• [EXERCISE PROMPT]: Print the stretch of data from the line that contains "Image resolution: width=432" through the line that contains "pyautogui.click(x=13, y=10)", both lines included, word for word. Leave the pictures out of your answer.

• [RECORDS PROVIDED]:
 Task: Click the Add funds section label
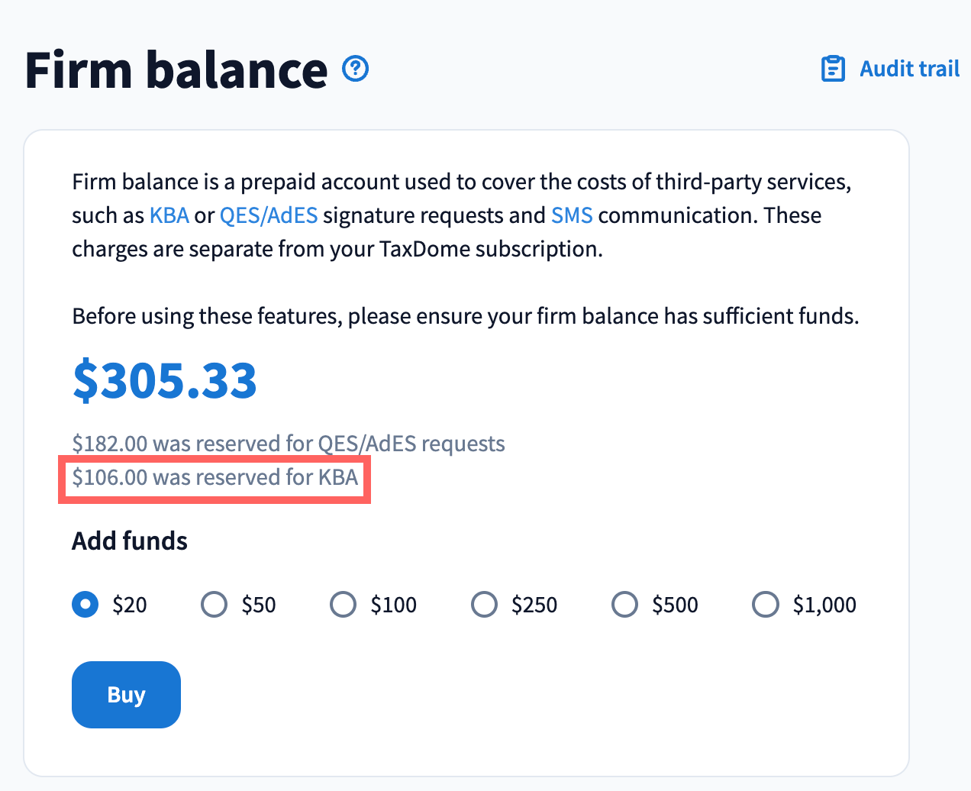pyautogui.click(x=130, y=541)
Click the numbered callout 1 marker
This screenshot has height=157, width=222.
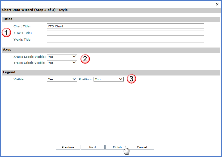point(7,32)

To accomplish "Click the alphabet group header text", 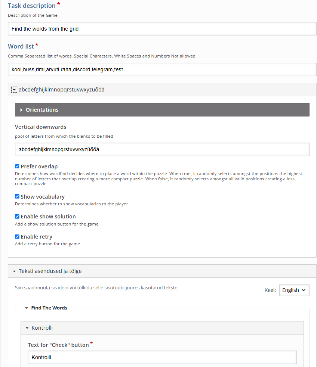I will 61,90.
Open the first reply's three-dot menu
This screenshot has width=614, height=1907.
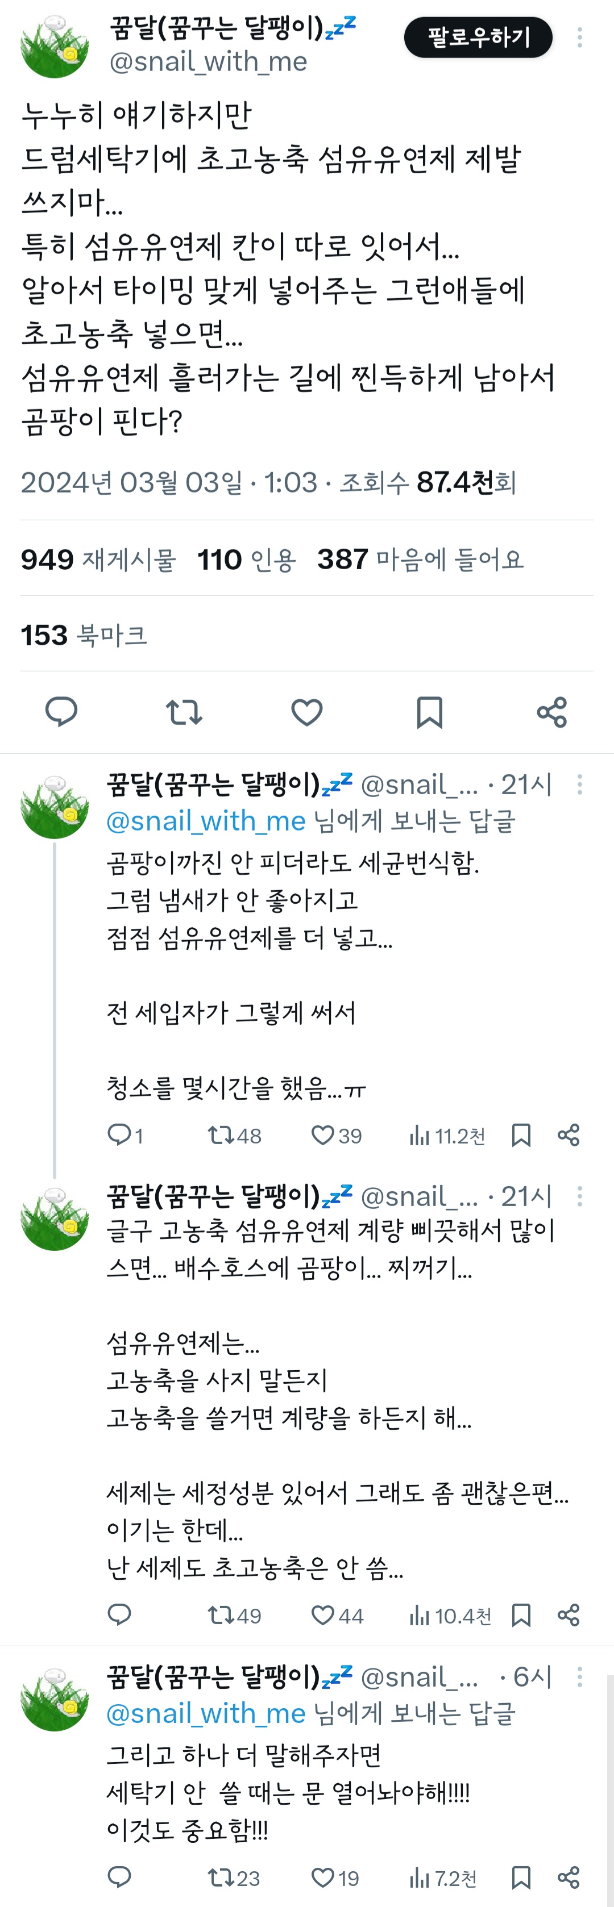(x=579, y=785)
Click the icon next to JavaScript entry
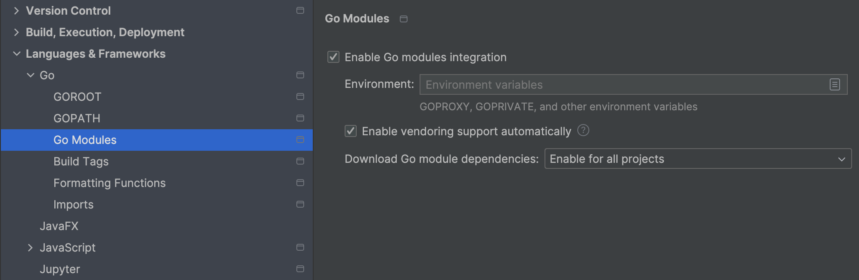 (300, 247)
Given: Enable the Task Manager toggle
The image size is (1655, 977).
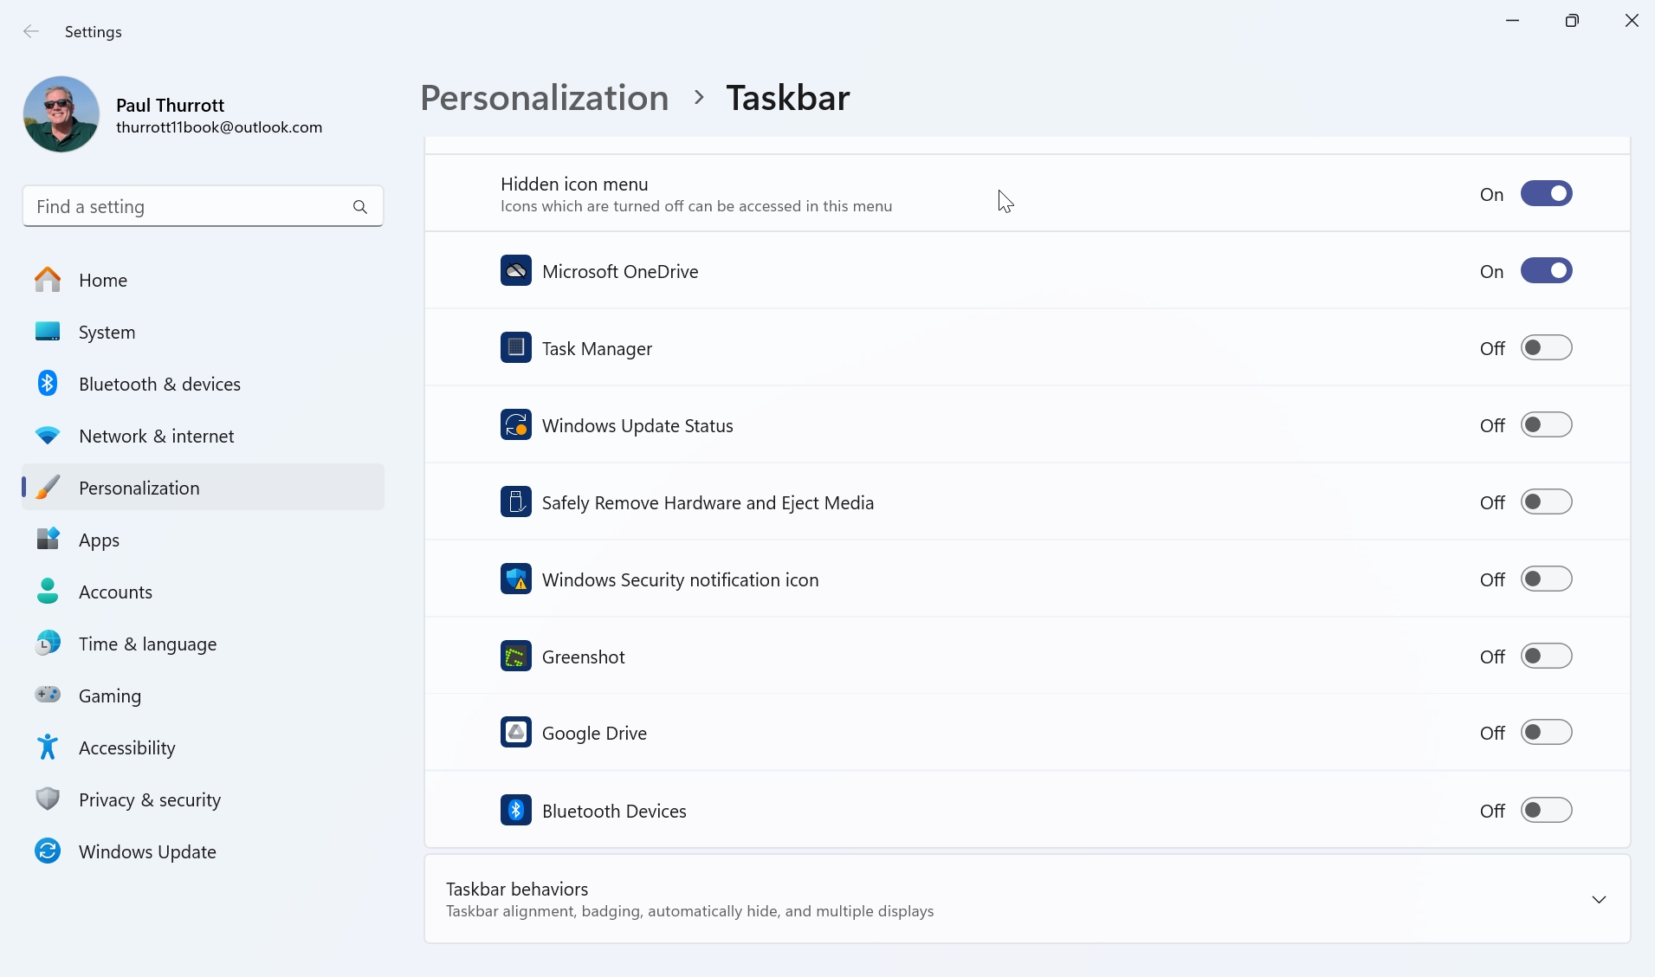Looking at the screenshot, I should tap(1546, 348).
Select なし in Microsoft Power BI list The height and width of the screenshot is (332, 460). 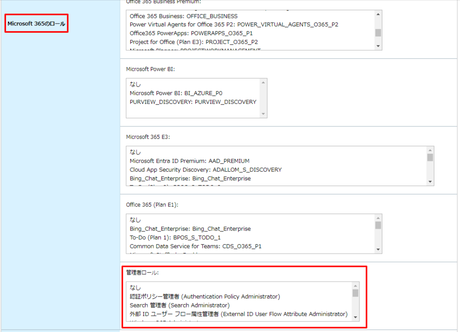point(135,84)
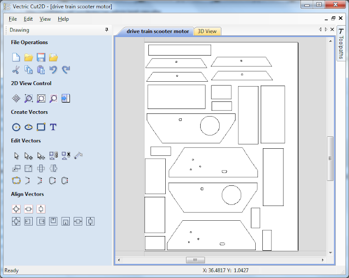Select the Cut scissors icon
Image resolution: width=349 pixels, height=278 pixels.
click(x=16, y=69)
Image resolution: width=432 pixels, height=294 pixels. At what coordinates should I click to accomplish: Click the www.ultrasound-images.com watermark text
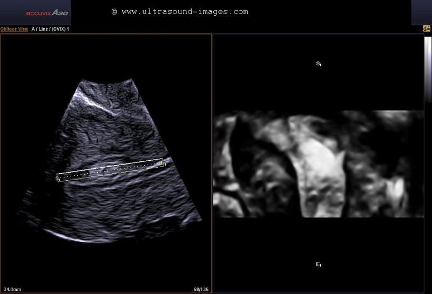180,11
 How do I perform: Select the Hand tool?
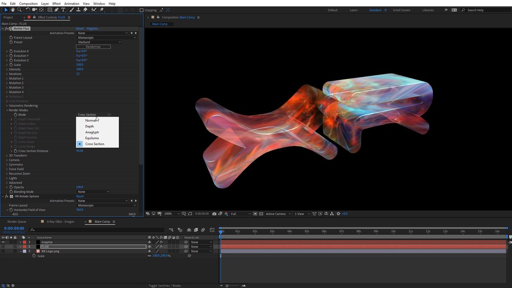pyautogui.click(x=13, y=10)
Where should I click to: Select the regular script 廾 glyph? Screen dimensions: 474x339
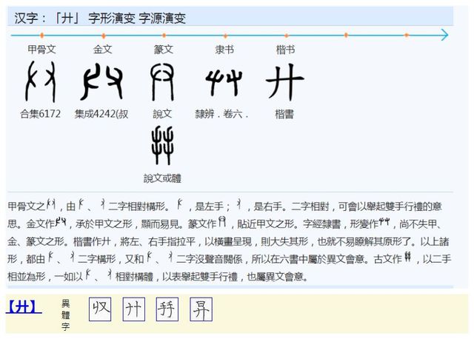(285, 82)
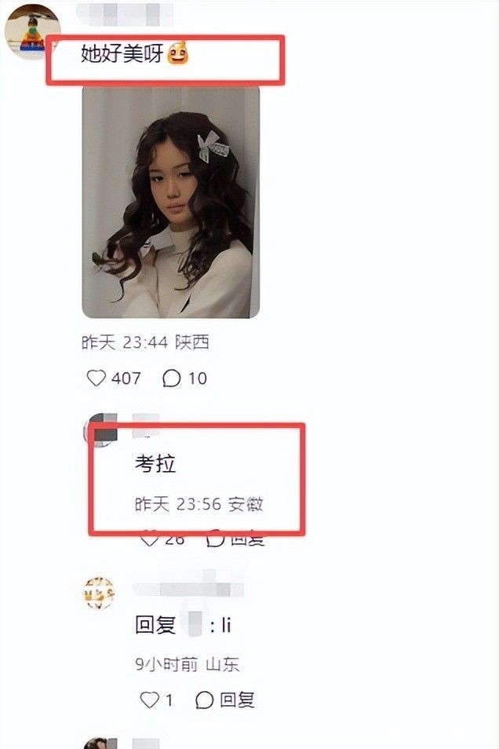Viewport: 499px width, 749px height.
Task: Click the 回复 text button next to 1 like
Action: [x=237, y=700]
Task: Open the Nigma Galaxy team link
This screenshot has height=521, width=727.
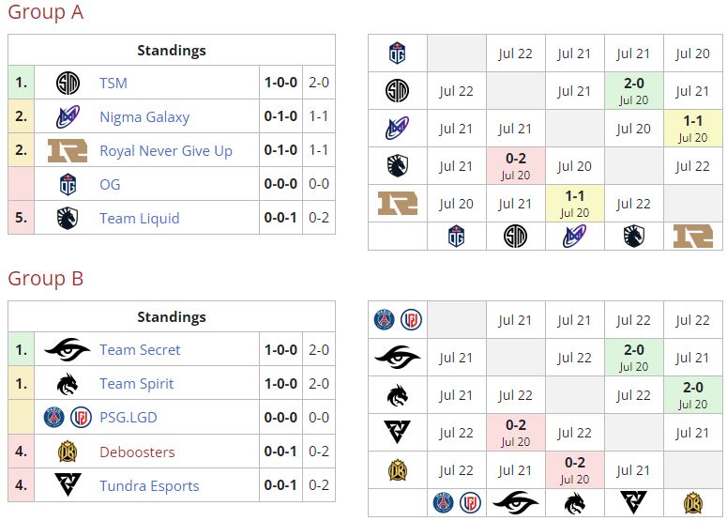Action: pos(144,117)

• [TASK SOLUTION]:
Image resolution: width=432 pixels, height=294 pixels. At what coordinates should I click to accomplish: Click the www.ultrasound-images.com watermark text
180,11
 How do I perform: Select the Hand tool?
pyautogui.click(x=13, y=10)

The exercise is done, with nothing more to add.